By Brian Monroe
January 27, 2021
Day Two of ACFCS’ Back to the Future of Fincrime Virtual Summit saw registrations soar past 4,200, with professionals across the spectrum of financial crime attending nearly a dozen general sessions and breakout roundtables on a broad array of current, relevant and vexing topics, touching on technology, the need for human expertise and continued calls for convergence.
Top minds from the financial crime and compliance field offered insight, guidance and tips on historical and emerging threat vectors, including the billions of dollars in fraud tied to the U.S. government’s Paycheck Protection Program, the nuanced transaction trails of human traffickers, the power and promise of AI and the risks, rancor and resources needed to bolster crypto compliance.
The second day of the conference built on a powerful Day One where attendees learned to better understand the nexus between crypto value and terror groups, upcoming changes to the U.S. financial crime compliance and sanctions regimes, keys to breaking down corporate opacity barriers, cyberattack and defense strategies and more.

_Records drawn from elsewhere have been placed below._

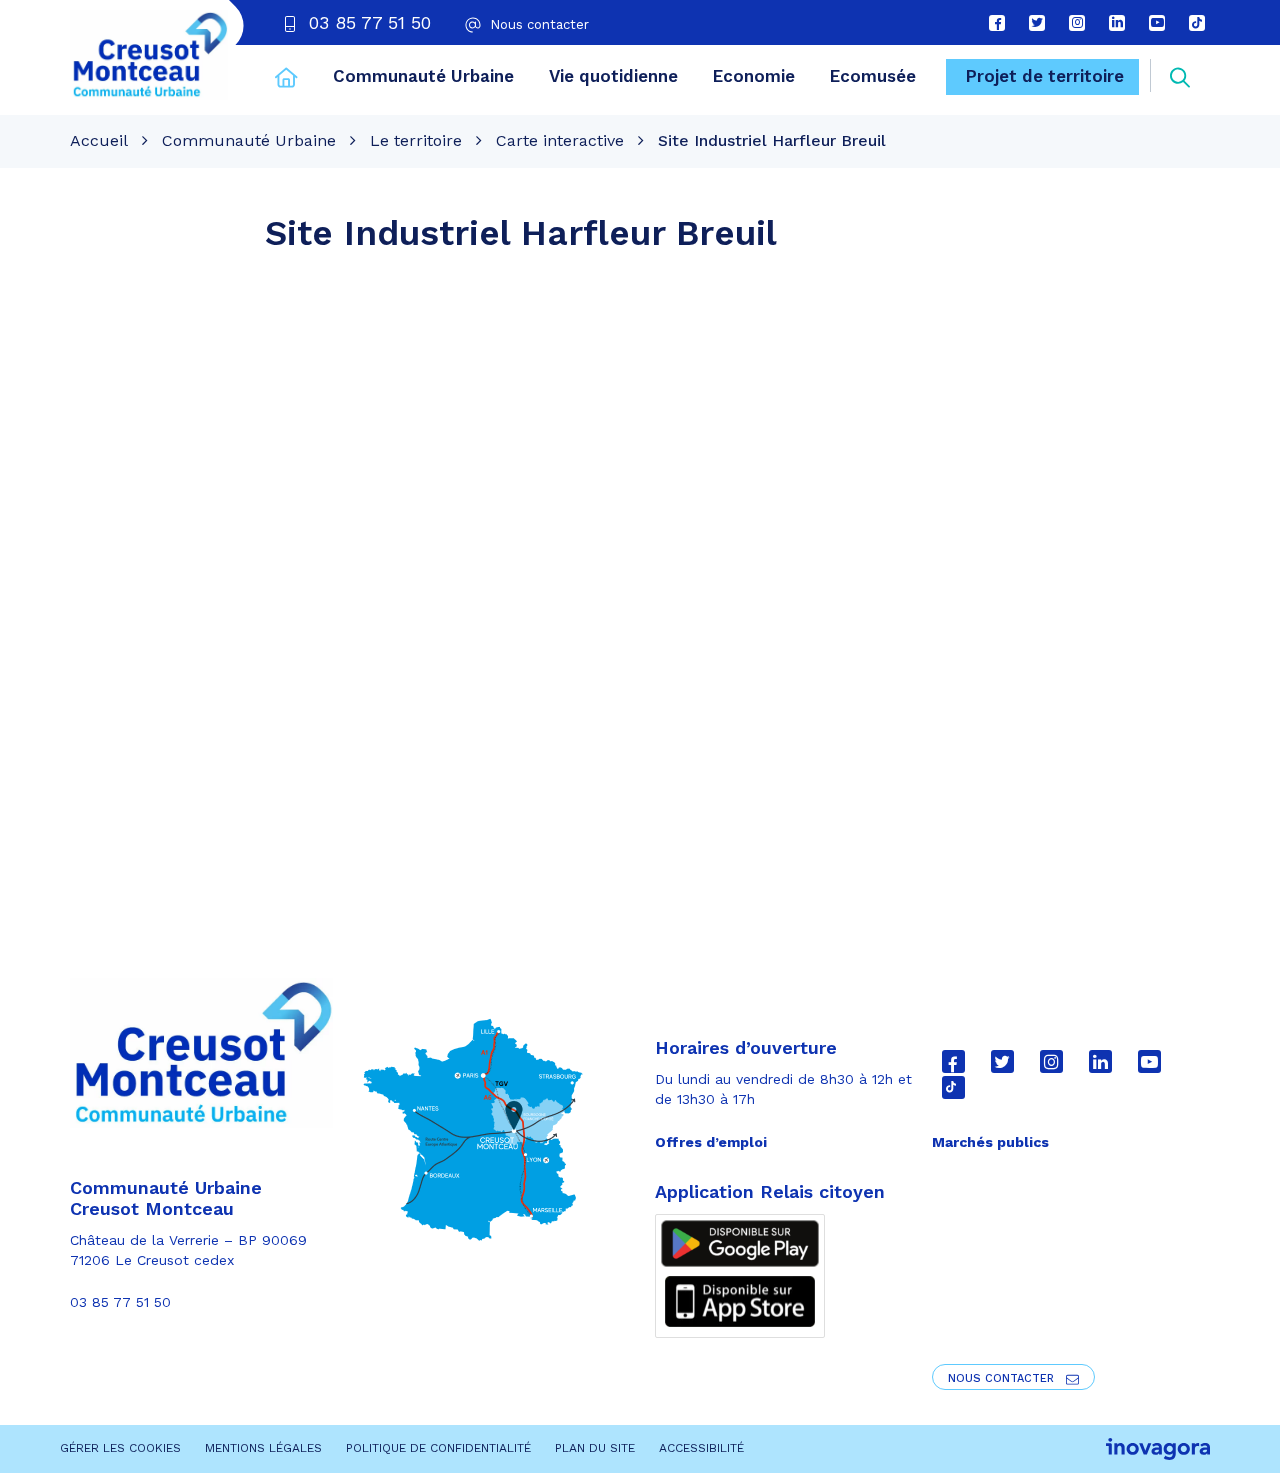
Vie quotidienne (613, 76)
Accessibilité (701, 1448)
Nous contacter (1003, 1378)
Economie (754, 76)
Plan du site (595, 1448)
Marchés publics (990, 1142)
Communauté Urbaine (423, 76)
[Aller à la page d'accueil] (286, 80)
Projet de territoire (1045, 76)
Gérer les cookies (120, 1448)
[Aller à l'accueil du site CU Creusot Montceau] (149, 55)
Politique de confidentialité (438, 1448)
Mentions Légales (263, 1448)
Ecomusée (873, 76)
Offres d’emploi (711, 1142)
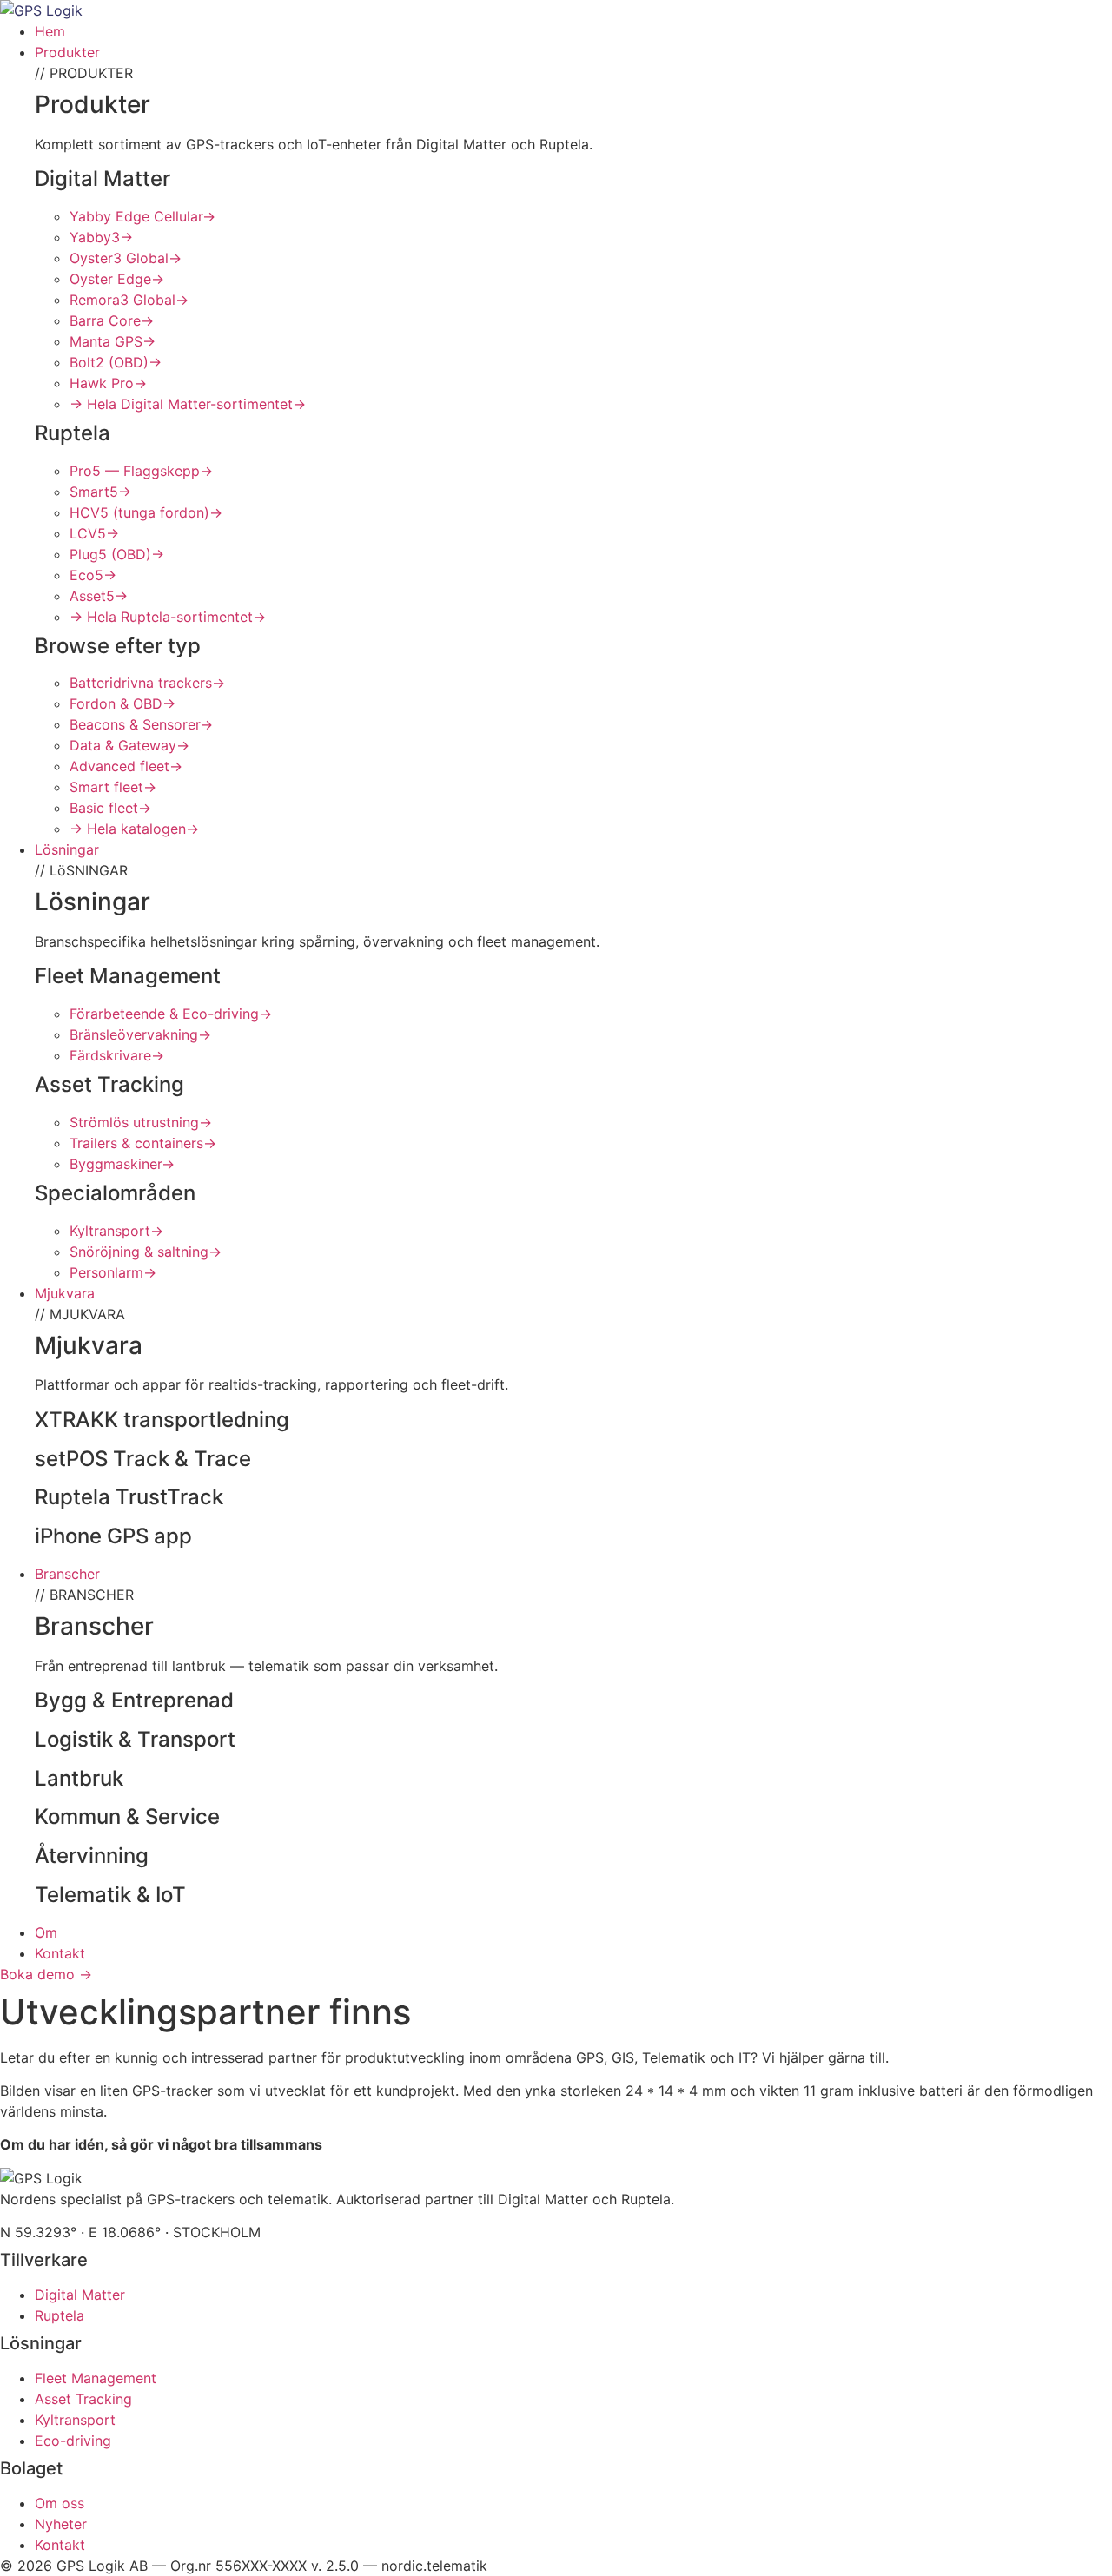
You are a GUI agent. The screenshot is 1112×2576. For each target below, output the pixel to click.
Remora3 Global (129, 299)
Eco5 (93, 575)
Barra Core (112, 320)
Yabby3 (101, 237)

Here are some Day Two snapshots:
Pandemic of Scams – Fighting Unemployment Fraud and Preparing for the Next Wave
During COVID lockdowns, national and state governments pumped money into economic relief programs with remarkable speed, and fraudsters moved nearly as fast to exploit the same programs for breathtaking ill-gotten gains.
In the US, state unemployment programs were hit with fraud on a vast scale, with billions of estimated losses tied to domestic grifters and international organized crime groups.
This epidemic of fraud has major implications for financial institutions, which have been faced with stopping false claims, collaborating with law enforcement, and even returning fraudulent funds.
As part of the CARES Act passed by Congress in March 2020, it created a system where more than half a trillion dollars was earmarked for small businesses under the Paycheck Protection Program (PPP), where banks were charged with doling out loans to businesses that could be morphed into grants if the business kept or rehired employees.
The onus was on speed to prop up a foundering economy, with banks given little incentive to engage in deep AML due diligence or think about countering fraud – until after the fact.
As a result, government watchdogs estimated the billions of dollars went to fraudsters through sham PPP loans and scams tied to unemployment assistance siphoned away by illicit groups diverting funds from individuals already hanging on by a financial thread.
Even with the exotic and creative ways scammers stole billions of dollars from the U.S. government tied to pandemic relief plans, they are typically all examples of the “fraud triangle,” said Jim Richards, the former head of AML at Wells Fargo.
So what are the three pieces of the classic fraud triangle?
“Opportunity, pressure and rationalization,” he said. “When those elements come together, they form the classic fraud triangle.”